** EXTRACT PROVIDED **
1. A(n) _________ can be defined as a well-defined computational procedure that takes input and produces output.
algorithm
2. Sorting is a fundamental operation in computer science that takes a collection of values as input and rearranges them into some specified ____ .
order
3. An algorithm is said to be correct if, for ______ input instance(s), it halts with the correct output.
every
4. A data structure is a way to store and organize data in order to facilitate _____ and ___.
access/modifications.
5. The usual measure of efficiency is speed, which is how long an algorithm takes to produce ____.
its results
6. _____ combines the advantages of storing in place and optimality by making use of a tree structure that can be utilized to implement priority queues.
HEAP-SORT
7. The ________ running time for all possible input is what we call the worst-case complexity of an algorithm.
longest
8. The divide-and-conquer algorithmic technique breaks the problem into several ___.
subproblems
9. When g(n) is an asymptotically _______ bound for f(n), we write f(n) = Θ(g(n)).
tight
10. When we say that the Ω() notation is reflexive, we mean that, for all f(n):
f(n) = Ω(f(n))
11. When we say that the Ω() notation is transitive, we mean that, for all f(n), g(n), h(n):
f(n) = Ω(g(n)) and g(n) = Ω(h(n)) => (f(n) = Ω(h(n))
12. The _________ method for solving recurrences makes use of mathematical induction.
substitution
13. The __________ method is best used to generate a good guess which, in turn, can be confirmed with one of the other two methods.
recursion-tree
14. Sorting based on ________ comparisons between sortable objects admits Ω(n lg n) as a lower bound to the worst-case complexity of the solution.
binary
15. All of these sorting algorithms sort objects in optimal worst-case time except:
ATROCIOUS-SORT ( merge-sort and heap-sort correct )
16. In a max-heap, the smallest element is stored at __.
a leaf
17. Linear time sorting is possible because __.
objects can be sorted without binary comparisons
18. A decision tree is a(n) ______ tree that represents the comparisons between elements that are performed by a particular sorting algorithm.
binary
19.COUNTING-SORT is stable, which means that:
duplicate values appear in the same order in the output as they did in the input
20. ____ is a sorting algorithm that was once used by card-sorting machines invented by Herman Hollerith.
Radix-Sort
21. __ has an expected time complexity of Θ(n) but in theory, it can have worst-case time complexity of O(n^2), although this is highly improbable.

** DIRECTION 1 **
Reproduce the part of the algorithms quiz from "substitution" to "possible because __." exactly.

** RECORDS SUPPLIED **
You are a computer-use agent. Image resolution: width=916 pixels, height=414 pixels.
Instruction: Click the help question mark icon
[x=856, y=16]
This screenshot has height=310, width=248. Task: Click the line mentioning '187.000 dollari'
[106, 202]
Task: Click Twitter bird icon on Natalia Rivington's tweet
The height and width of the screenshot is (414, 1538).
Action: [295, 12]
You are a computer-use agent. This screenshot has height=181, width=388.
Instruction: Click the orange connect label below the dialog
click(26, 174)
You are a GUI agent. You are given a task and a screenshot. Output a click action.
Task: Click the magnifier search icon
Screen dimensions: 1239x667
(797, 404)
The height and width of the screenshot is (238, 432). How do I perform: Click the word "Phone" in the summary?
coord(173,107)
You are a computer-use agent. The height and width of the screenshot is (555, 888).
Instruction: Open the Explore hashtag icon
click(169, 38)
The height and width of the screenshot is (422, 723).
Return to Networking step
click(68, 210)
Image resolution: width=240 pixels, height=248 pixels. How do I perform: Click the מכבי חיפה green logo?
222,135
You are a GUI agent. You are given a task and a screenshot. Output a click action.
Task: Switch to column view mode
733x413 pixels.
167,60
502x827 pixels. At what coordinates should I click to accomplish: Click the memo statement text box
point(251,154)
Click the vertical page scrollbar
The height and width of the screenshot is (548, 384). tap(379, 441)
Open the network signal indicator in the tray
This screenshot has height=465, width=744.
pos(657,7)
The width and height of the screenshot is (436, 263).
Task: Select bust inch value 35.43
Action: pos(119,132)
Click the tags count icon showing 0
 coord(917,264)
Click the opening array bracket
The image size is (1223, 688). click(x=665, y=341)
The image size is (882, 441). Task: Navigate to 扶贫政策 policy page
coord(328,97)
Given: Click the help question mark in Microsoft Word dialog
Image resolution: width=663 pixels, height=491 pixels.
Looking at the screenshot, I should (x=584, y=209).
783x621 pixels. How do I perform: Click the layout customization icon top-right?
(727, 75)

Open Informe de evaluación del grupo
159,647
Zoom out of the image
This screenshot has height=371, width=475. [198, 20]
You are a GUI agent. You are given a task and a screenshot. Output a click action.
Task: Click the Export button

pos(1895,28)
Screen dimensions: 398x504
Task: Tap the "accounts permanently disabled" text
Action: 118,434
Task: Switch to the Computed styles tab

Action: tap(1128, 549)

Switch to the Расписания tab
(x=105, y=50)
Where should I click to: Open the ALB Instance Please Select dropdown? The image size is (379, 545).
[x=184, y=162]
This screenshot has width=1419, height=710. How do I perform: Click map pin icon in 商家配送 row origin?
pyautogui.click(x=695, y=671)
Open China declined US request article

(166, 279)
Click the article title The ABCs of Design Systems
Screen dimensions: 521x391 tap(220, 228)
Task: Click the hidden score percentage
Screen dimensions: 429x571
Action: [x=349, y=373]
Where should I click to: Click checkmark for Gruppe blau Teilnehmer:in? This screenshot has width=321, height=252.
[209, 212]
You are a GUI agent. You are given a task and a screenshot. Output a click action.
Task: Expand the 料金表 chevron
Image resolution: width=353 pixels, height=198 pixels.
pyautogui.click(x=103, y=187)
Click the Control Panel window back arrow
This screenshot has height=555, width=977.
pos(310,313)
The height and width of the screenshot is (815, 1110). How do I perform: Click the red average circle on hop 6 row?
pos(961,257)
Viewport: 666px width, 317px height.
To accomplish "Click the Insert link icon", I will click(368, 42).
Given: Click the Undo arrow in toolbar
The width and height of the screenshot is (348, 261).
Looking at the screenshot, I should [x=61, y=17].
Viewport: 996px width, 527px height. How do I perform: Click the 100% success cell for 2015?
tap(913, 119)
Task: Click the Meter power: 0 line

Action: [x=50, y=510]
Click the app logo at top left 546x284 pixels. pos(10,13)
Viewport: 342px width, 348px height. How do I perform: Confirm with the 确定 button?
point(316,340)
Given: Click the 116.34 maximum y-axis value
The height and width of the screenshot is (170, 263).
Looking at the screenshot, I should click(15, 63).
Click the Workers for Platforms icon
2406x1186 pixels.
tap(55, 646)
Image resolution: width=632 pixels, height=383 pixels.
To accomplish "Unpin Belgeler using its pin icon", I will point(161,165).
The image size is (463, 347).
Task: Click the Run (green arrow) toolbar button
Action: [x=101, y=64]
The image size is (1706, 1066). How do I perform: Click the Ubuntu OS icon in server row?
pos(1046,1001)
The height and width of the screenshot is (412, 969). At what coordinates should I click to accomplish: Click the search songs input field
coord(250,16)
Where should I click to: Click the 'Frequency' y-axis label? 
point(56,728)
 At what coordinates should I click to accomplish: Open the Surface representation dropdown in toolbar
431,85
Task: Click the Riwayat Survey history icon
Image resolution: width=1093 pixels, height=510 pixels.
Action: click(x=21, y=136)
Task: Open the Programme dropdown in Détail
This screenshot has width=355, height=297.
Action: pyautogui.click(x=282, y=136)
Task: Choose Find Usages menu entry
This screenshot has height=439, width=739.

** DIRECTION 2 **
Transcribe the rows exactly, from the first line of the rows to the line with "point(251,154)", both included.

** REPLY 1 **
substitution
13. The __________ method is best used to generate a good guess which, in turn, can be confirmed with one of the other two methods.
recursion-tree
14. Sorting based on ________ comparisons between sortable objects admits Ω(n lg n) as a lower bound to the worst-case complexity of the solution.
binary
15. All of these sorting algorithms sort objects in optimal worst-case time except:
ATROCIOUS-SORT ( merge-sort and heap-sort correct )
16. In a max-heap, the smallest element is stored at __.
a leaf
17. Linear time sorting is possible because __.

** REPLY 2 **
You are a computer-use agent. Image resolution: width=916 pixels, height=414 pixels.
Instruction: Click the help question mark icon
[x=856, y=16]
This screenshot has height=310, width=248. Task: Click the line mentioning '187.000 dollari'
[106, 202]
Task: Click Twitter bird icon on Natalia Rivington's tweet
The height and width of the screenshot is (414, 1538).
Action: [295, 12]
You are a computer-use agent. This screenshot has height=181, width=388.
Instruction: Click the orange connect label below the dialog
click(26, 174)
You are a GUI agent. You are given a task and a screenshot. Output a click action.
Task: Click the magnifier search icon
Screen dimensions: 1239x667
(797, 404)
The height and width of the screenshot is (238, 432). How do I perform: Click the word "Phone" in the summary?
coord(173,107)
You are a computer-use agent. The height and width of the screenshot is (555, 888).
Instruction: Open the Explore hashtag icon
click(169, 38)
The height and width of the screenshot is (422, 723).
Return to Networking step
click(68, 210)
Image resolution: width=240 pixels, height=248 pixels. How do I perform: Click the מכבי חיפה green logo?
222,135
You are a GUI agent. You are given a task and a screenshot. Output a click action.
Task: Switch to column view mode
733x413 pixels.
167,60
502x827 pixels. At what coordinates should I click to accomplish: Click the memo statement text box
point(251,154)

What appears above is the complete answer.